Лишь через несколько лет Никос с запоздалым стыдом понял, что был тогда несправедлив к отцу. Он только удивлялся, почему отец, обычно крутой и в гневе буйный, разговаривает с ним так миролюбиво. По мальчишеской самоуверенности относил это на счет убедительности и мужественной твердости своих слов (мол, понял отец, что его не сломить). А вот хотел ли он сломить его тогда?

Нет, не хотел. Чего же искал он в этом разговоре с безусым еще мальчишкой? Чего он ждал тогда от Никоса? Медлил, вертел в руках трубочку… Чего он ждал? Чтобы Никос объяснил ему то, чего он за всю свою жизнь не понял? А мог ли это сделать Никос при своей тогдашней юношеской наивности?

Отец понял, что не дождется, и отступился на время. А потом у Никоса и нашлись бы слова и доводы (стал старше, закалился в борьбе), да времени не оставалось для разговоров.

К тому же и удобнее было думать, что отец погряз в делах своих, в собственности… Больно вспоминать: стыдился, что отец ездил на заработки в Америку (как будто позор какой — от бедности искать доли) и что вернулся с деньгами (считал каждый цент, голодал, ютился в ночлежках — разве это позор?), и что держал гостиницу, с которой даже в худшие времена имел твердый доход.
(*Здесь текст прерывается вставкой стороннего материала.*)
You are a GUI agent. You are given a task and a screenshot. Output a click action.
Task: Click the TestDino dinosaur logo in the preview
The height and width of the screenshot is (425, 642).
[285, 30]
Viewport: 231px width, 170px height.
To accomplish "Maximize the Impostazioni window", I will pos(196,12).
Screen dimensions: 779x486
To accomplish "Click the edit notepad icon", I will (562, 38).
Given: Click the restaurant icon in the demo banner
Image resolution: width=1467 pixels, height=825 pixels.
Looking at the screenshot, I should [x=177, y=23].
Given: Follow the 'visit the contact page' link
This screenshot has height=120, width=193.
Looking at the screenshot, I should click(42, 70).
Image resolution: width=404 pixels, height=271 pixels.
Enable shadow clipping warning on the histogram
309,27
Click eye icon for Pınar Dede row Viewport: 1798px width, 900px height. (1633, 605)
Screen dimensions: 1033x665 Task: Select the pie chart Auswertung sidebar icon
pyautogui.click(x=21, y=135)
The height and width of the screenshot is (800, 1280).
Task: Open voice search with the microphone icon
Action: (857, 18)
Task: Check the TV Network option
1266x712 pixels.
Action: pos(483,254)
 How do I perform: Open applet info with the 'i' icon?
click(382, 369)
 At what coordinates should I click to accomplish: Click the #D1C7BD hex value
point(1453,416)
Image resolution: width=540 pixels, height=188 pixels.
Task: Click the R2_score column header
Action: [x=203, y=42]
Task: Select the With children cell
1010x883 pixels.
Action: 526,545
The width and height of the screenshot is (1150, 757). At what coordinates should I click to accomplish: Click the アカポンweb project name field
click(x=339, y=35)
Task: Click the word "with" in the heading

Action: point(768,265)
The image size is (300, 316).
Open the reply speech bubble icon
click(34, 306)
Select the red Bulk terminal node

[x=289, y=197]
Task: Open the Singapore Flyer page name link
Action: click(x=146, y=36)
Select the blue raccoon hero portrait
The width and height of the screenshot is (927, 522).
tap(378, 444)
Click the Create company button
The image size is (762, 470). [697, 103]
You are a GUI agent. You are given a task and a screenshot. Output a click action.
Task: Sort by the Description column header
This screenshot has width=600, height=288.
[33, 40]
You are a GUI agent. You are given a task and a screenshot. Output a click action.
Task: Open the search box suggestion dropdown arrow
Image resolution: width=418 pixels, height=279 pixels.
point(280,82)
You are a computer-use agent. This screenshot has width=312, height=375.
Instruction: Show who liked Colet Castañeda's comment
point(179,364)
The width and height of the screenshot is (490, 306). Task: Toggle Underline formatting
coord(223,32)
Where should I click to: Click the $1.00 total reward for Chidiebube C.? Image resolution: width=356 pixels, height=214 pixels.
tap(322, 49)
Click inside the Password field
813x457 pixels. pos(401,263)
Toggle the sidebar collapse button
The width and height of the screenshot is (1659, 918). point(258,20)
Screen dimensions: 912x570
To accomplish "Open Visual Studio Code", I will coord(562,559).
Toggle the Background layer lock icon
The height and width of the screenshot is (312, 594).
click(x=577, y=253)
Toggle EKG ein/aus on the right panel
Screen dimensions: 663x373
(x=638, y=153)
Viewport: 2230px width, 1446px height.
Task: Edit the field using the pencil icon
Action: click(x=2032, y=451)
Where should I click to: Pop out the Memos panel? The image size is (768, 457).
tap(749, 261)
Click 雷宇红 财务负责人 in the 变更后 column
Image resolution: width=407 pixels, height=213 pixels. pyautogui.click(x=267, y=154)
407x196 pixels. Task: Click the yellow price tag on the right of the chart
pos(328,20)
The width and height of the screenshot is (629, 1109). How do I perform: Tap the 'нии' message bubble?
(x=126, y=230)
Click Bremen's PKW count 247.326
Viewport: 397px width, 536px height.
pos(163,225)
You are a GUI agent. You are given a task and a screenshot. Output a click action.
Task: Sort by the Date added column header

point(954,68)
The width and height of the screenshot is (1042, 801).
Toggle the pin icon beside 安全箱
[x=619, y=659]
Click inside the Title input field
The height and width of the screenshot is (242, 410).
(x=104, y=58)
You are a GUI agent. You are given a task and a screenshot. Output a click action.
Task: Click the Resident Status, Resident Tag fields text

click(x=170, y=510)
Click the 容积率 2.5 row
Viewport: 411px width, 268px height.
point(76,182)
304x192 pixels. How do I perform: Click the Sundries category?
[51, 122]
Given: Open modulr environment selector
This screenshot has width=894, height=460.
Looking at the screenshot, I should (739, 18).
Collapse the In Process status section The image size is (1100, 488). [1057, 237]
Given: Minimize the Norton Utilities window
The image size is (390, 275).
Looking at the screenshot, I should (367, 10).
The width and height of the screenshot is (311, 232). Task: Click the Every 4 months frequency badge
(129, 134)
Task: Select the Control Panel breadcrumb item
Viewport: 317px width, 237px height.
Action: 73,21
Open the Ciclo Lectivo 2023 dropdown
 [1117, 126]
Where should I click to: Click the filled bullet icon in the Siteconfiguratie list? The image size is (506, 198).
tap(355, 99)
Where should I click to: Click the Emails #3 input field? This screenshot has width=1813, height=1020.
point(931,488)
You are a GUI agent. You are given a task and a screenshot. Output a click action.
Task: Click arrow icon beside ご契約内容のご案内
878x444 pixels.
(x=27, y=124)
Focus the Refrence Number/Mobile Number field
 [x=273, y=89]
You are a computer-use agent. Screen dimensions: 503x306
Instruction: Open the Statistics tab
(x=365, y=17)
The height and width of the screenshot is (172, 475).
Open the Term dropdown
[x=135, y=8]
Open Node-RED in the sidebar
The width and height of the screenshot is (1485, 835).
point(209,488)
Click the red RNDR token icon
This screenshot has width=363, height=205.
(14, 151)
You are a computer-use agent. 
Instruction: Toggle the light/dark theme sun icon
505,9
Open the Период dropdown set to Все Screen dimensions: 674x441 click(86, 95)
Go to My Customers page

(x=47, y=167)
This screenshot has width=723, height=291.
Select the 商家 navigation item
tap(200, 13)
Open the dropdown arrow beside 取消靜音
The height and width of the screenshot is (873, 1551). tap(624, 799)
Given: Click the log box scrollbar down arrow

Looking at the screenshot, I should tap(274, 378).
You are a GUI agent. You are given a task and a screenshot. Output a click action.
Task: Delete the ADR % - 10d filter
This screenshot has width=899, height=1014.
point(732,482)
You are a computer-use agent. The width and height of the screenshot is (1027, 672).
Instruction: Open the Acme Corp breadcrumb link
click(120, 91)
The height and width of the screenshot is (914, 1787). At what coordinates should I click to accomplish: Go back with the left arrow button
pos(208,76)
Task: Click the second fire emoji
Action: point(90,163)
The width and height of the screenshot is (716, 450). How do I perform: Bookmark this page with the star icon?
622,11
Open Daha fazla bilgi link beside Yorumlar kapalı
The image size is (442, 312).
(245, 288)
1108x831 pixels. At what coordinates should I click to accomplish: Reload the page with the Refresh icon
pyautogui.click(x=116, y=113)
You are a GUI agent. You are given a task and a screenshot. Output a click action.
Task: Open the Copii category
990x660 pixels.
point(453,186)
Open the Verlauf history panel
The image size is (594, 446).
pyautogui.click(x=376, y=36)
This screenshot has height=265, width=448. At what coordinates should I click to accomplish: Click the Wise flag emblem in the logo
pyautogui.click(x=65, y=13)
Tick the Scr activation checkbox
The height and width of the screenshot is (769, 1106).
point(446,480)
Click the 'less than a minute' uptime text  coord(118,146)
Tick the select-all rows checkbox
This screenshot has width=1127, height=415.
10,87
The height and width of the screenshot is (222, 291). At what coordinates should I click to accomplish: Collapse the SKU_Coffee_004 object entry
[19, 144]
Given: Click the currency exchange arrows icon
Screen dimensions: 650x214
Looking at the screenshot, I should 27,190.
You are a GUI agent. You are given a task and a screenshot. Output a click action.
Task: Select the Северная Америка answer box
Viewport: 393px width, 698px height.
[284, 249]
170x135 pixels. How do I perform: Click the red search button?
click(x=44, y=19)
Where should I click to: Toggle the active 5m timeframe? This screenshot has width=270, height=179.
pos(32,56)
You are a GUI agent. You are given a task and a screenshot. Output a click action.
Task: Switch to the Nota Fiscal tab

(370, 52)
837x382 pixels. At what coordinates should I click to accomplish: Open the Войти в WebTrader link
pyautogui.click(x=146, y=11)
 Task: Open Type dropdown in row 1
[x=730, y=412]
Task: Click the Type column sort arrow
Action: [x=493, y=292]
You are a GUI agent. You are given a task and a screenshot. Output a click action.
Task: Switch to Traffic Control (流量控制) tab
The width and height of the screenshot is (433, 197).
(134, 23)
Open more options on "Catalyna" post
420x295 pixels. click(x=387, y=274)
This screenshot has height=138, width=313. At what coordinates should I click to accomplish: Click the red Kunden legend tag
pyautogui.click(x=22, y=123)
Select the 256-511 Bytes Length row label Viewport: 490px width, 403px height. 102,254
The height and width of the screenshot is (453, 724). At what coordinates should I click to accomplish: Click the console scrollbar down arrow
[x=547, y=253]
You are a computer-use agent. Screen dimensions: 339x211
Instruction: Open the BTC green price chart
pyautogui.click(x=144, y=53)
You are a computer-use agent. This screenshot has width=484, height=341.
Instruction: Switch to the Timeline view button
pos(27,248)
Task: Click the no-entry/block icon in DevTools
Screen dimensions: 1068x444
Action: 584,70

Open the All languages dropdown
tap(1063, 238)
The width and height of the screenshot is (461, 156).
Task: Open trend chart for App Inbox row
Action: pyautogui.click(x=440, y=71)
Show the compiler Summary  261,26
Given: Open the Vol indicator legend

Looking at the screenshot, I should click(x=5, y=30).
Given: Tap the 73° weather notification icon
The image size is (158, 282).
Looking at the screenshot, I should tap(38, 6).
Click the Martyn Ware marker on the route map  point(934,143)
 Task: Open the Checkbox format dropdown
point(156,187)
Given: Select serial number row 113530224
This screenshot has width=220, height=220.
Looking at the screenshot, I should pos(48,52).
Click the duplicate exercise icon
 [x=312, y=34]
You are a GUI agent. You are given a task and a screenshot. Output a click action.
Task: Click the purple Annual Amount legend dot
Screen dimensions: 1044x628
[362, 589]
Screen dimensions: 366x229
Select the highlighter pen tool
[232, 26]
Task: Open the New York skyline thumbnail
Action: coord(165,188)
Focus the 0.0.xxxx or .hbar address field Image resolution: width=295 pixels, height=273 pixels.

А не на этот ли доход Никос окончил гимназию и два года учился в Афипском университете?

Даже студентом юридического факультета он втайне досадовал на свое непролетарское происхождение, и эта ребяческая досада выражалась в том, что он писал отцу сухие письма, не подозревая, что каждое письмо было для отца праздником и источником огорчения. Сравнивая слова, которые сын находил для него, с теми, которые он писал матери и сестренке, Георгис притворно негодовал: ну, где уж мне, американцу, сподобиться такой чести — получить анализ политобстановки, разве я пойму? Но за этим скрывалась горечь.